At the hospital, a new sign appeared on Raina’s face. Prosecutors said a bruise developed on her left cheek in the shape and size of an adult hand. The mark became one of the visible pieces of evidence in a case built around internal injuries. An autopsy found brain hemorrhages caused by blunt force trauma to the head and ruled Raina’s death a homicide. The medical examiner concluded the blow was so severe that the baby’s brain shifted within her skull. The District Attorney’s Office said the injury showed that Raina had been struck across the face with great force.

The case did not stay limited to the day of the emergency call. Trial evidence reached backward into the family’s home life and showed a broader pattern of abuse, prosecutors said. Figueroa had been under a restraining order that barred him from unsupervised visits with Raina. Prosecutors said he nevertheless convinced Raina’s mother to let him watch the baby alone so he could take her to the barbecue. Jurors also heard evidence that he had beaten and strangled Raina’s mother and abused the couple’s two other children, who were 2 and 3 at the time. Prosecutors said the children were forced to kneel on rice.

The restraining order became a key fact because it showed Figueroa was not supposed to be alone with the infant when she suffered the fatal injury. Authorities have not publicly described every step that led to Raina being placed in his care that day. The public record says only that he persuaded her mother to allow the unsupervised visit despite the order. That unanswered detail remains part of the story of how a forbidden visit became the setting for a murder. The District Attorney’s Office has not said that anyone other than Figueroa was charged in Raina’s death.

The sentencing hearing turned the case from proof to punishment. District Attorney Jeff Rosen said Raina would have been 6 years old at the time of the sentence. “Raina would have been 6 years old today instead of a name on a murder case,” Rosen said. He said cases involving child murders shake the community because of the brutality toward helpless victims. His statement described the sentence as some measure of justice because Figueroa would not hurt another child. The words came after jurors had already found that the evidence proved murder.

Raina’s grandfather gave the court a different kind of record. In a victim impact statement, he wrote that Raina’s life mattered and that she was not just a name in a case file. He said she was a baby who was deeply loved and should still be alive. The statement placed her short life at the center of a proceeding that also included medical findings, court orders and trial testimony. Prosecutors included the statement in the public sentencing announcement, making it one of the final voices in the official account.

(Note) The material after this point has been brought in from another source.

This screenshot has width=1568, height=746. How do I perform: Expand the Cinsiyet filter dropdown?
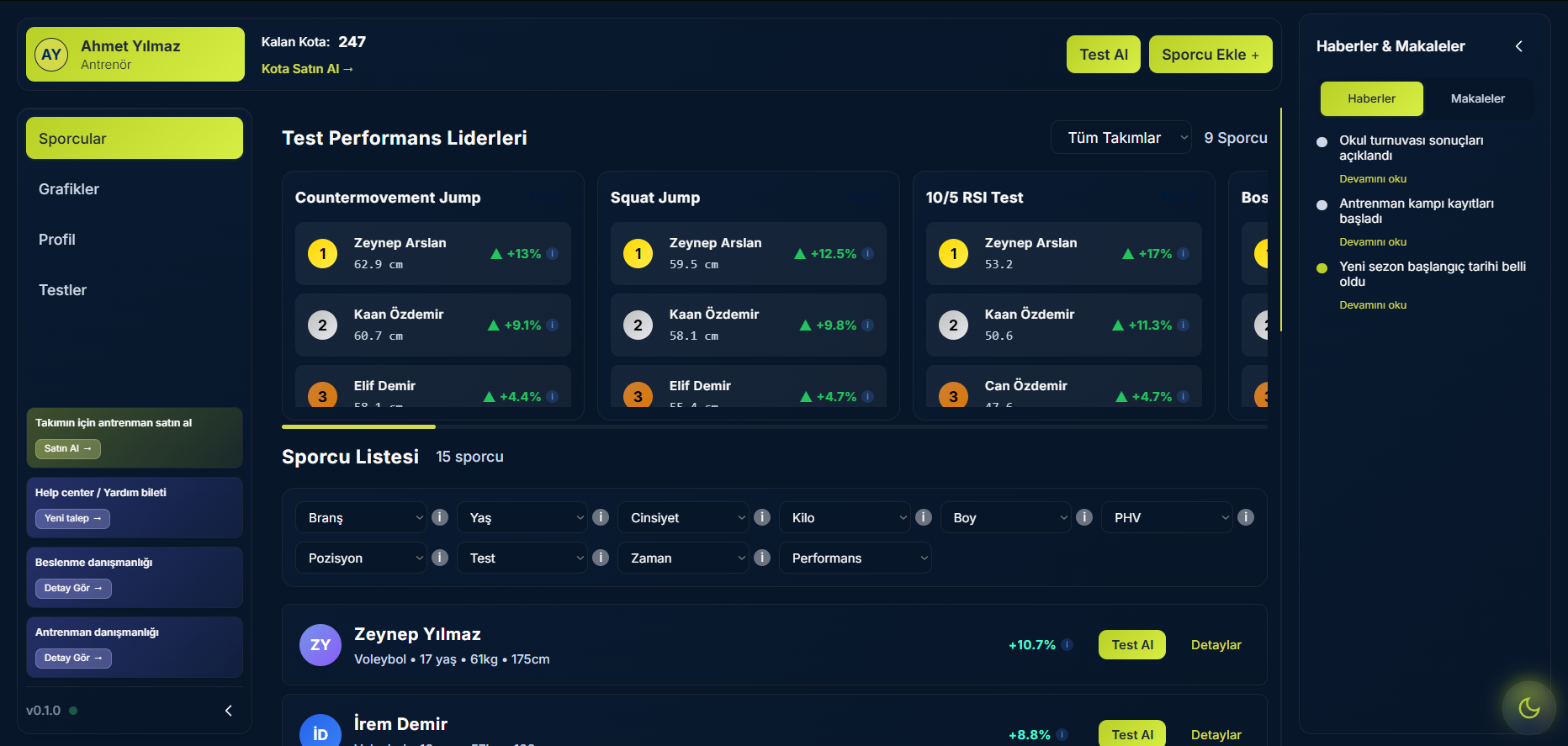point(682,517)
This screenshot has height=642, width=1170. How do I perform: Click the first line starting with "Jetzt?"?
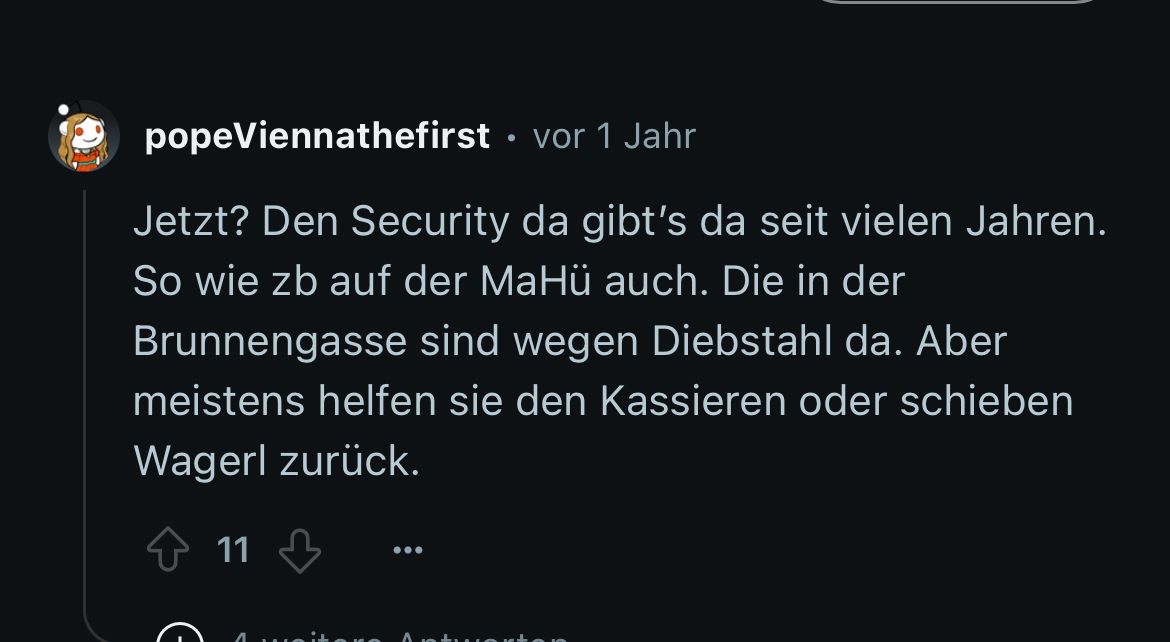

The sentence followed a long path from the fire station to the courtroom. Raina was taken for emergency care in 2020, died days later, and her death was ruled a homicide after autopsy. The investigation then moved through interviews, evidence review and prosecution. A jury convicted Figueroa earlier this year. The judge’s May 29 sentence set the prison term at 25 years to life. No future court date was listed in the public sentencing release, though appeals are common after murder convictions.

The fire station remains the first public point in the timeline, but prosecutors said the crime happened before Figueroa asked firefighters for help. By the end of the case, jurors had accepted the prosecution’s account that Raina died from a violent blow while in her father’s care.

Author note: Last updated June 29, 2026.